So we're halfway through October, which means we're halfway to November which means a.
in two weeks (Inter)National Novel Writing Month (NANoWriMo) begins, and b. sometime within the next fourteen days our baby arrives.
No matter how I look at it, these two facts conflict.
All year I've looked at NaNoWriMo posts and felt a little stab of envy? covetousness? greed? I love the rush and challenge of NaNo. It's the closest I get, or want to get, to a team sport. Gazillions of writers from all around the world supporting each other to get 50,000 words down in a month. Mmm.
The thought of all those stories being created is incredibly amazing, and I love being part of it. Guys (or girls, I'm not sexist) mucking around with balls when they're not even exercising a dog?Incomprehensible. A world wide outpouring of creativity and novels? So inspiring.
But newborn.
My previous three babies have been great sleepers and great little milk guzzlers. But that still means they woke every two hours for feeds, burps and nappy changes for the first eight weeks. This left me somewhat sleep deprived. And while it's easy to read while nursing, it's not so easy to type.
And it was fine with the firstborn, as I did just sleep when he slept, or read or lounged. But became increasingly less fine with each additional kid when this was not an option. I have also noticed that with each child I get less help. Which makes sense. I know the ropes. It's just that each child does actually increase the work load. With baby no. 1. Beloved would bring me food to deal with the Great Hunger every morning and a cup of coffee, would bath and do nappy changes. And then the house help would arrive to make everything sparkled while I popped baby in a carrier and wandered down to the beach or the market. Baby Three? The coffee would still be left, but there was no time for nappy changes or anything else baby related with a long commute and longer, stressful hours.
Baby four? Beloved's recently decided after ten years of making me coffee in the morning it's his turn for morning coffees- and will be for the next ten years. To be fair. (I am blaming the nurses at his hospital. Some of whom seem stuck in the 1940s and he recounts gleefully comments such as 'if your wife loved you she would iron your clothes'*, 'your wife should spend every hour you're at work cleaning the house.' We hates them.) Mornings do not begin with coffee brought to the bed, but instead with 'where are my keys?' 'I can't find my cards', 'have you seen my boxers?' So yes. Workload doubles with each child. Help decreases. Good thing they're cute.
But... NaNo. Story. Writing. World Wide Buzz. Cafe meet ups for intensive writing...
Beloved is firmly of the opinion I should do it. Sleep Deprived, Milk-Fuzzed or not. I am a nicer person (although the house is a lot messier) when I am immersed in story.
So... I'm considering. Possibly not the whole 50,000 words. (1666 words a day) but maybe 25,000 words in the month? That's only 800 odd words a day. That seems do-able.

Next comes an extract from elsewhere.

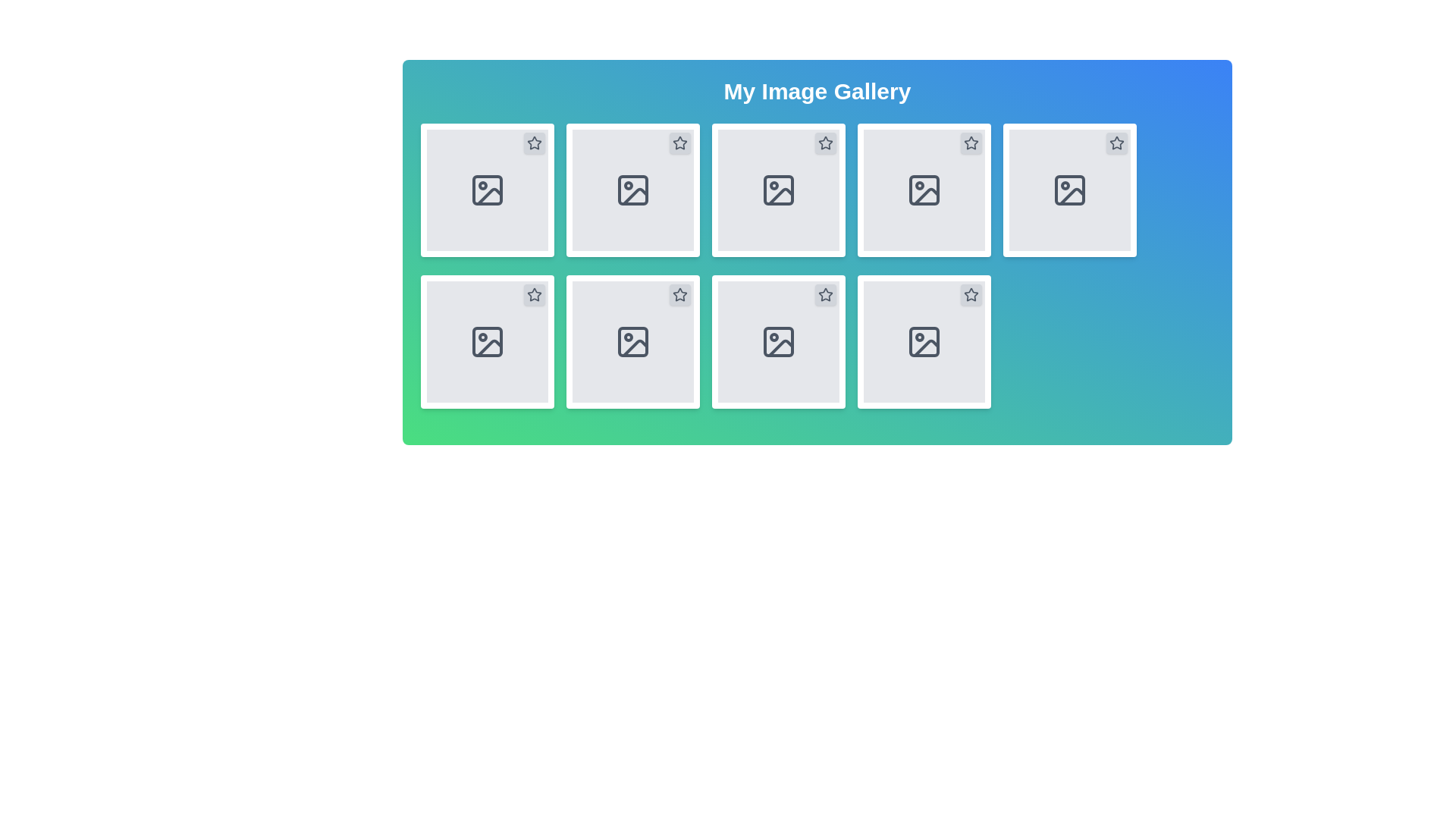  Describe the element at coordinates (971, 143) in the screenshot. I see `the star-shaped icon in the top-right corner of the last card in the first row of the image gallery` at that location.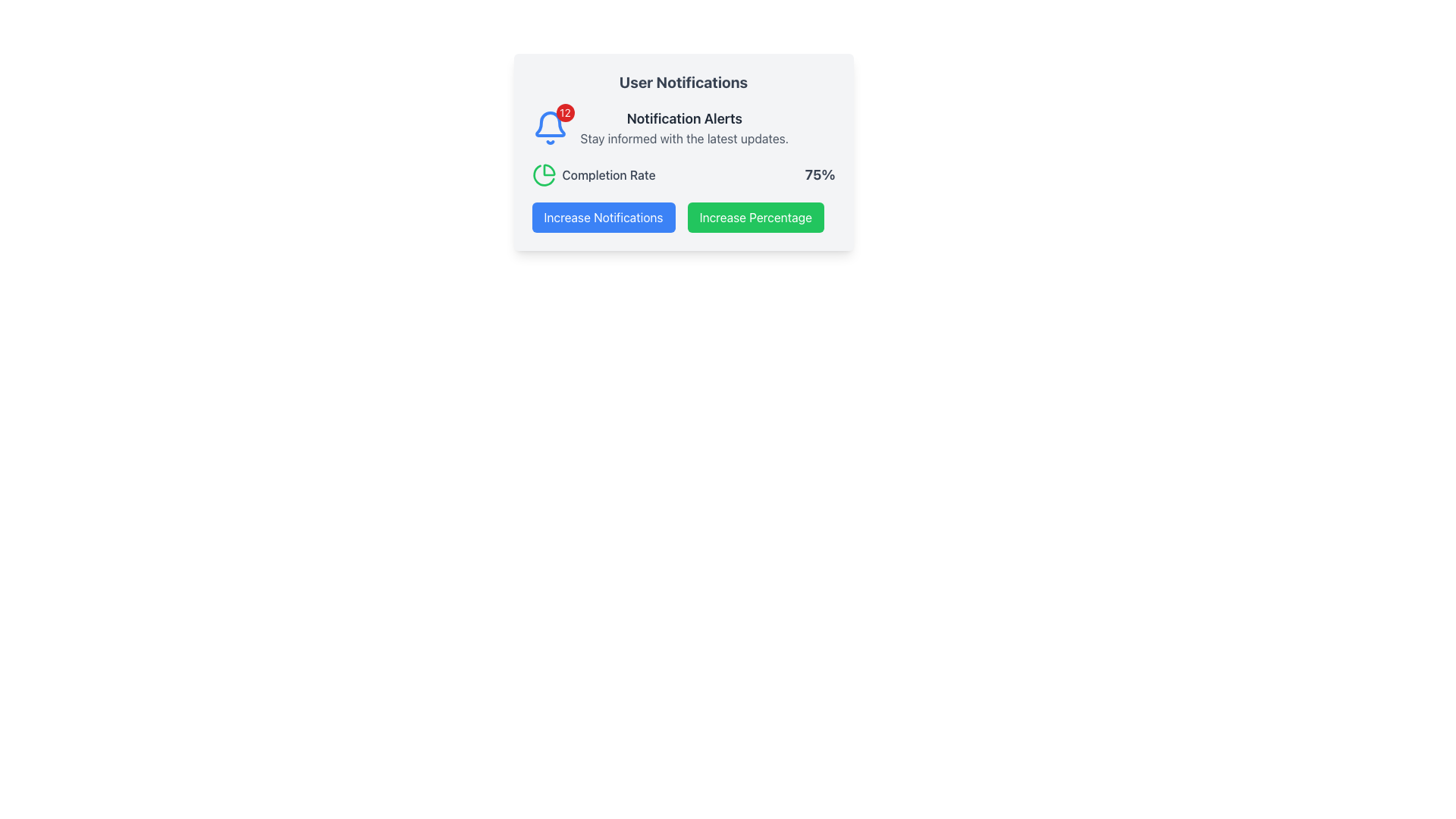  What do you see at coordinates (683, 118) in the screenshot?
I see `the static text label that serves as a header for the notification section, located beneath the notification bell icon and above the text 'Stay informed with the latest updates.'` at bounding box center [683, 118].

Sooo... the main decision seems to be... which novel.
Having decided to go with crazy, (always go with crazy) I've now got to narrow the direction of crazy.
There are three possibilities - a retelling of the frog prince set in Scotland in 1801-4 with a half Indian heiress. I've already written 50,000 words in a previous NaNo so 25,000 would nearly finish her. The second book in my Mithiana series - Overly Caffeinated Were-Wolves. Again, the bulk of the story was done in a previous NaNo so 25,000 words would get her fairly complete... or Fosterling. A cross-worlds retelling of the Irish myth of the god Lugh. I've written about 100,000 words in Fosterling, so 25,000 would go over-words. But I'm missing a lot of key parts, and other bits could do with curtailing and... and... well Fosterling has ended up a very birth and baby focused book. (Beginning as it does with the birth of triplets and ending with the birth of twins... (The story of Lugh's son Cuchulainn is, after all, the one in which Macha curses the men of Ulster to suffer the 'pangs' of birth when they're about to attack. Death and birth are very much centre stage.)
So... 25,000 words, with a newborn, who happens to be a fourth child. Piece of cake. (And cup - or dozen or three - of coffee.) Why simplify when you can intensify?
Wish me luck. (And coffee. Lots of coffee.)
*my retort being if you're not old enough to dress yourself you're not old enough to get married. I have four, soon to be five other people to dress. An extra one is not on the agenda. (Except, of course, it is. Sigh.)